» Problem to work on: Please set down every entry below exactly as given.

==*==

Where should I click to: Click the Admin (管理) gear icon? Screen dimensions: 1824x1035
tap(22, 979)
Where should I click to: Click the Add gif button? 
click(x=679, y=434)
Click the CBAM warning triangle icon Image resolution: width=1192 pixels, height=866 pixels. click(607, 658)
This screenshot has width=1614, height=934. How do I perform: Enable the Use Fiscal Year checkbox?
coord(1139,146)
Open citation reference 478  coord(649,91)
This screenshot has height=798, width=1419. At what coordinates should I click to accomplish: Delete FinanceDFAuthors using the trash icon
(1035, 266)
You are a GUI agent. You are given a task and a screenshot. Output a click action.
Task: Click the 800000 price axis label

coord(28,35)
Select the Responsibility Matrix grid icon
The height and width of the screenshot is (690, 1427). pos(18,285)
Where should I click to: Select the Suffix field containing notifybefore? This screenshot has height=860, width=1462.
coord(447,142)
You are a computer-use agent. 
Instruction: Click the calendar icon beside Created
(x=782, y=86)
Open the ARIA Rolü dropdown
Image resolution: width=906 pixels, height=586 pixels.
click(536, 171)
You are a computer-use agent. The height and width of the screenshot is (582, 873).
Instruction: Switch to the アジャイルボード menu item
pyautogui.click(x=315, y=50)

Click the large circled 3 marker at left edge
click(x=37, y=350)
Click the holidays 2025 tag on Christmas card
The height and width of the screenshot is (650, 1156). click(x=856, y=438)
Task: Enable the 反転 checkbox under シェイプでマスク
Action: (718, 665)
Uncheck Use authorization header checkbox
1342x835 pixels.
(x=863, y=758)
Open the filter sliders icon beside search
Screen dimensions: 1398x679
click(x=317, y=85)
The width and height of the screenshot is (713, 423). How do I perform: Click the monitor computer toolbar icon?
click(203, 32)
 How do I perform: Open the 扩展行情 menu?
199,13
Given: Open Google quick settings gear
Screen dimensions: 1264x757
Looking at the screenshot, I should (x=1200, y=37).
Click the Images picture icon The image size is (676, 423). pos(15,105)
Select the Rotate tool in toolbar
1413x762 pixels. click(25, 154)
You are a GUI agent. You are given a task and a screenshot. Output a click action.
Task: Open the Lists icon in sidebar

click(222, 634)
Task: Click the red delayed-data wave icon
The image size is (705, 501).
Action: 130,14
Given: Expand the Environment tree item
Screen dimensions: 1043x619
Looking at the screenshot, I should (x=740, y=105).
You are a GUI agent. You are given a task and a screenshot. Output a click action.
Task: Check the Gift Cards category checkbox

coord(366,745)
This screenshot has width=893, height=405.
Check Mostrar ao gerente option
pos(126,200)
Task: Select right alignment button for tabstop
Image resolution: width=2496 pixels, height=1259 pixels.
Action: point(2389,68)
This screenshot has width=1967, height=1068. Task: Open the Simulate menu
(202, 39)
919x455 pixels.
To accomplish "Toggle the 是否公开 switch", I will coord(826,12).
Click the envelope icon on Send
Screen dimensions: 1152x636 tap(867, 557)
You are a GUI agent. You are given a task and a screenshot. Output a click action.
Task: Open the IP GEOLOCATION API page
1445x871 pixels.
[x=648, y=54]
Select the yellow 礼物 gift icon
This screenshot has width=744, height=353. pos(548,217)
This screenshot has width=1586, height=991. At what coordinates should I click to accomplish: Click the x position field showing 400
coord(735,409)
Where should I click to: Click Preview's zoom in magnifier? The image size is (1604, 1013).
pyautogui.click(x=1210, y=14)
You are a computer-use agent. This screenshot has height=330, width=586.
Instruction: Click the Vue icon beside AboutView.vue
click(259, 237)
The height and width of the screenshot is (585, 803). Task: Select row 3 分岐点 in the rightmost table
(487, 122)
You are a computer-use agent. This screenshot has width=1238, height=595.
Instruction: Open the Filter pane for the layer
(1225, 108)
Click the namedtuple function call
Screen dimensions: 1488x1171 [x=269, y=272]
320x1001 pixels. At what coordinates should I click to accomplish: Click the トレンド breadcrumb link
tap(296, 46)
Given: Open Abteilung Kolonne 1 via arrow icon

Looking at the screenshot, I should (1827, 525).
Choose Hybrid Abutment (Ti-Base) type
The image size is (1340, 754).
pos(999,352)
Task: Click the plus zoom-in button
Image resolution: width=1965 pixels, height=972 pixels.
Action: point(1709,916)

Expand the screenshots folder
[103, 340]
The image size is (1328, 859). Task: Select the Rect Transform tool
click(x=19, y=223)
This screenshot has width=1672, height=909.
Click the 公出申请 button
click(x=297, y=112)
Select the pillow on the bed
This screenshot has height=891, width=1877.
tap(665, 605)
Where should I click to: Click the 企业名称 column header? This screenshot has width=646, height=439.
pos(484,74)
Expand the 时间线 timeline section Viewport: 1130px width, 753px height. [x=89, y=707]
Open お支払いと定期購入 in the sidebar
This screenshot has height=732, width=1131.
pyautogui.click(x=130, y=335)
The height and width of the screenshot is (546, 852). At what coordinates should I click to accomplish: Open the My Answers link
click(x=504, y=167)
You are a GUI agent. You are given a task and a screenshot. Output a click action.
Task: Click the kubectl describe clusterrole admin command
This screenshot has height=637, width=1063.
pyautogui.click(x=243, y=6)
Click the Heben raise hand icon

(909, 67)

==*==

» Response to the task:
Where should I click to: Click the Admin (管理) gear icon? Screen dimensions: 1824x1035
tap(22, 979)
Where should I click to: Click the Add gif button? 
click(x=679, y=434)
Click the CBAM warning triangle icon Image resolution: width=1192 pixels, height=866 pixels. click(607, 658)
This screenshot has width=1614, height=934. How do I perform: Enable the Use Fiscal Year checkbox?
coord(1139,146)
Open citation reference 478  coord(649,91)
This screenshot has height=798, width=1419. At what coordinates should I click to accomplish: Delete FinanceDFAuthors using the trash icon
(1035, 266)
You are a GUI agent. You are given a task and a screenshot. Output a click action.
Task: Click the 800000 price axis label

coord(28,35)
Select the Responsibility Matrix grid icon
The height and width of the screenshot is (690, 1427). pos(18,285)
Where should I click to: Select the Suffix field containing notifybefore? This screenshot has height=860, width=1462.
coord(447,142)
You are a computer-use agent. 
Instruction: Click the calendar icon beside Created
(x=782, y=86)
Open the ARIA Rolü dropdown
Image resolution: width=906 pixels, height=586 pixels.
click(536, 171)
You are a computer-use agent. The height and width of the screenshot is (582, 873).
Instruction: Switch to the アジャイルボード menu item
pyautogui.click(x=315, y=50)

Click the large circled 3 marker at left edge
click(x=37, y=350)
Click the holidays 2025 tag on Christmas card
The height and width of the screenshot is (650, 1156). click(x=856, y=438)
Task: Enable the 反転 checkbox under シェイプでマスク
Action: (718, 665)
Uncheck Use authorization header checkbox
1342x835 pixels.
(x=863, y=758)
Open the filter sliders icon beside search
Screen dimensions: 1398x679
click(x=317, y=85)
The width and height of the screenshot is (713, 423). How do I perform: Click the monitor computer toolbar icon?
click(203, 32)
 How do I perform: Open the 扩展行情 menu?
199,13
Given: Open Google quick settings gear
Screen dimensions: 1264x757
Looking at the screenshot, I should (x=1200, y=37).
Click the Images picture icon The image size is (676, 423). pos(15,105)
Select the Rotate tool in toolbar
1413x762 pixels. click(25, 154)
You are a GUI agent. You are given a task and a screenshot. Output a click action.
Task: Open the Lists icon in sidebar

click(222, 634)
Task: Click the red delayed-data wave icon
The image size is (705, 501).
Action: 130,14
Given: Expand the Environment tree item
Screen dimensions: 1043x619
Looking at the screenshot, I should (x=740, y=105).
You are a GUI agent. You are given a task and a screenshot. Output a click action.
Task: Check the Gift Cards category checkbox

coord(366,745)
This screenshot has width=893, height=405.
Check Mostrar ao gerente option
pos(126,200)
Task: Select right alignment button for tabstop
Image resolution: width=2496 pixels, height=1259 pixels.
Action: point(2389,68)
This screenshot has width=1967, height=1068. Task: Open the Simulate menu
(202, 39)
919x455 pixels.
To accomplish "Toggle the 是否公开 switch", I will coord(826,12).
Click the envelope icon on Send
Screen dimensions: 1152x636 tap(867, 557)
You are a GUI agent. You are given a task and a screenshot. Output a click action.
Task: Open the IP GEOLOCATION API page
1445x871 pixels.
[x=648, y=54]
Select the yellow 礼物 gift icon
This screenshot has width=744, height=353. pos(548,217)
This screenshot has width=1586, height=991. At what coordinates should I click to accomplish: Click the x position field showing 400
coord(735,409)
Where should I click to: Click Preview's zoom in magnifier? The image size is (1604, 1013).
pyautogui.click(x=1210, y=14)
You are a computer-use agent. This screenshot has height=330, width=586.
Instruction: Click the Vue icon beside AboutView.vue
click(259, 237)
The height and width of the screenshot is (585, 803). Task: Select row 3 分岐点 in the rightmost table
(487, 122)
You are a computer-use agent. This screenshot has width=1238, height=595.
Instruction: Open the Filter pane for the layer
(1225, 108)
Click the namedtuple function call
Screen dimensions: 1488x1171 [x=269, y=272]
320x1001 pixels. At what coordinates should I click to accomplish: Click the トレンド breadcrumb link
tap(296, 46)
Given: Open Abteilung Kolonne 1 via arrow icon

Looking at the screenshot, I should (1827, 525).
Choose Hybrid Abutment (Ti-Base) type
The image size is (1340, 754).
pos(999,352)
Task: Click the plus zoom-in button
Image resolution: width=1965 pixels, height=972 pixels.
Action: point(1709,916)

Expand the screenshots folder
[103, 340]
The image size is (1328, 859). Task: Select the Rect Transform tool
click(x=19, y=223)
This screenshot has width=1672, height=909.
Click the 公出申请 button
click(x=297, y=112)
Select the pillow on the bed
This screenshot has height=891, width=1877.
tap(665, 605)
Where should I click to: Click the 企业名称 column header? This screenshot has width=646, height=439.
pos(484,74)
Expand the 时间线 timeline section Viewport: 1130px width, 753px height. [x=89, y=707]
Open お支払いと定期購入 in the sidebar
This screenshot has height=732, width=1131.
pyautogui.click(x=130, y=335)
The height and width of the screenshot is (546, 852). At what coordinates should I click to accomplish: Open the My Answers link
click(x=504, y=167)
You are a GUI agent. You are given a task and a screenshot. Output a click action.
Task: Click the kubectl describe clusterrole admin command
This screenshot has height=637, width=1063.
pyautogui.click(x=243, y=6)
Click the Heben raise hand icon

(909, 67)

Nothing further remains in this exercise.